(Listing of where targets appear)

--------------------------------

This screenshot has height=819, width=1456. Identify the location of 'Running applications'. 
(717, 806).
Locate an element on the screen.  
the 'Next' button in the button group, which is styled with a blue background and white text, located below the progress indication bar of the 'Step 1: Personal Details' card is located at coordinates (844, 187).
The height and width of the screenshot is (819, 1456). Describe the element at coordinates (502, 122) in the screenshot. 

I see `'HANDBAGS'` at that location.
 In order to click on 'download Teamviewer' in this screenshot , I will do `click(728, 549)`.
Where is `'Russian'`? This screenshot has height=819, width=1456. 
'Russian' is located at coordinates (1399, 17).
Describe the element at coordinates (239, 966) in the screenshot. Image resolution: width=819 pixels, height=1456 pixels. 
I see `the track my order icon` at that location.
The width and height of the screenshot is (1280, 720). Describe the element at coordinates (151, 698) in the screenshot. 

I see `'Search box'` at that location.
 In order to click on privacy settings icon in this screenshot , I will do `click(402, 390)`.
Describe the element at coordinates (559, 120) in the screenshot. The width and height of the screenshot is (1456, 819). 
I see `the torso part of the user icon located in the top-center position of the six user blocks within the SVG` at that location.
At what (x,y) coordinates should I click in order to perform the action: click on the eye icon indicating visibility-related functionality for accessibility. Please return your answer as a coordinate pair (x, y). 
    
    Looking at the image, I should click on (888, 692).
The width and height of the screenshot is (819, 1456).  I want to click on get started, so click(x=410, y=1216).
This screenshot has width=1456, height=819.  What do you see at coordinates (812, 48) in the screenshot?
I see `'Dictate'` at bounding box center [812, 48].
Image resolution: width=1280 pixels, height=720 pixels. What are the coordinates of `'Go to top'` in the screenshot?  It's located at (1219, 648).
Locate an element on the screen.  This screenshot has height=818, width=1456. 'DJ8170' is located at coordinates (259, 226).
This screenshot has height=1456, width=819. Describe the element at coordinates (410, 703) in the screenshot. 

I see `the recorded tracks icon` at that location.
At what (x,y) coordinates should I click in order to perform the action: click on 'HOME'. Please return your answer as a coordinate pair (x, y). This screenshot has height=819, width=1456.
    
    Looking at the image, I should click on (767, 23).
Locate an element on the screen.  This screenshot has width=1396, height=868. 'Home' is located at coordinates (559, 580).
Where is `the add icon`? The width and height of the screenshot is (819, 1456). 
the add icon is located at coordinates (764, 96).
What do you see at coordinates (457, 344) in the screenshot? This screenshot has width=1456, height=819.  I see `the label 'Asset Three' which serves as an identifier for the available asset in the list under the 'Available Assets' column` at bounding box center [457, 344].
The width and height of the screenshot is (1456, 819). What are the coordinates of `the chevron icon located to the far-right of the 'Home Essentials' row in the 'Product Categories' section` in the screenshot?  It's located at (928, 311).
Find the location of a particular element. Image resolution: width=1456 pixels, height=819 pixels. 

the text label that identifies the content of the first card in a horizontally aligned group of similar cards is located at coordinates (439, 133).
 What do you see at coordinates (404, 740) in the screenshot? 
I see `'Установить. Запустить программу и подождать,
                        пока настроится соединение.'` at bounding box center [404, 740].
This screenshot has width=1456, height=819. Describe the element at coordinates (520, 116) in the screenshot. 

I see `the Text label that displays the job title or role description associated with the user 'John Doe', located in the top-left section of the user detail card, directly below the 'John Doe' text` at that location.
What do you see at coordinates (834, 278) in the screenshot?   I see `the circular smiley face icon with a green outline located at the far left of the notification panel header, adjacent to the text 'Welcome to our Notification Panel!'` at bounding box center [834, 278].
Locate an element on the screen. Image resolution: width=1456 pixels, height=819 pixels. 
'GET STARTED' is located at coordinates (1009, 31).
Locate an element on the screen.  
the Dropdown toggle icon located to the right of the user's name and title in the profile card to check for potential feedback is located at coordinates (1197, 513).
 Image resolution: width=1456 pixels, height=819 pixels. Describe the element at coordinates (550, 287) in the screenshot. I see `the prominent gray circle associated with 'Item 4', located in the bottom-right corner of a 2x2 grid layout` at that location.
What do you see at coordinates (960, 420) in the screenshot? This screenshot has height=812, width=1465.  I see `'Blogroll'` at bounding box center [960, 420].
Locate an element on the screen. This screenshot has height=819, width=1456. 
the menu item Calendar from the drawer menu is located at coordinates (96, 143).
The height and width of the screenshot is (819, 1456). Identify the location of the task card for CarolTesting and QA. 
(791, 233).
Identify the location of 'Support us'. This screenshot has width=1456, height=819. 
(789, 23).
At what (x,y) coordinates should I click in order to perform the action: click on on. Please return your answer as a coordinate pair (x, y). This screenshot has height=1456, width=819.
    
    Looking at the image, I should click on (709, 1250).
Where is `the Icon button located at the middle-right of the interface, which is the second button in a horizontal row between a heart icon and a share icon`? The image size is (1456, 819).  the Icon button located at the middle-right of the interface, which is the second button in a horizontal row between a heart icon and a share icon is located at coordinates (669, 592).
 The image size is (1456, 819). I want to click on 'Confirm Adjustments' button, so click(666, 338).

--------------------------------

TASK OBJECTIVE
Print the part of the listing that opens with the line containing "coordinates (669, 592)." and runs through the end of the listing, repeating those lines exactly.

CORRECT ANSWER
Where is `the Icon button located at the middle-right of the interface, which is the second button in a horizontal row between a heart icon and a share icon`? The image size is (1456, 819).  the Icon button located at the middle-right of the interface, which is the second button in a horizontal row between a heart icon and a share icon is located at coordinates (669, 592).
 The image size is (1456, 819). I want to click on 'Confirm Adjustments' button, so click(666, 338).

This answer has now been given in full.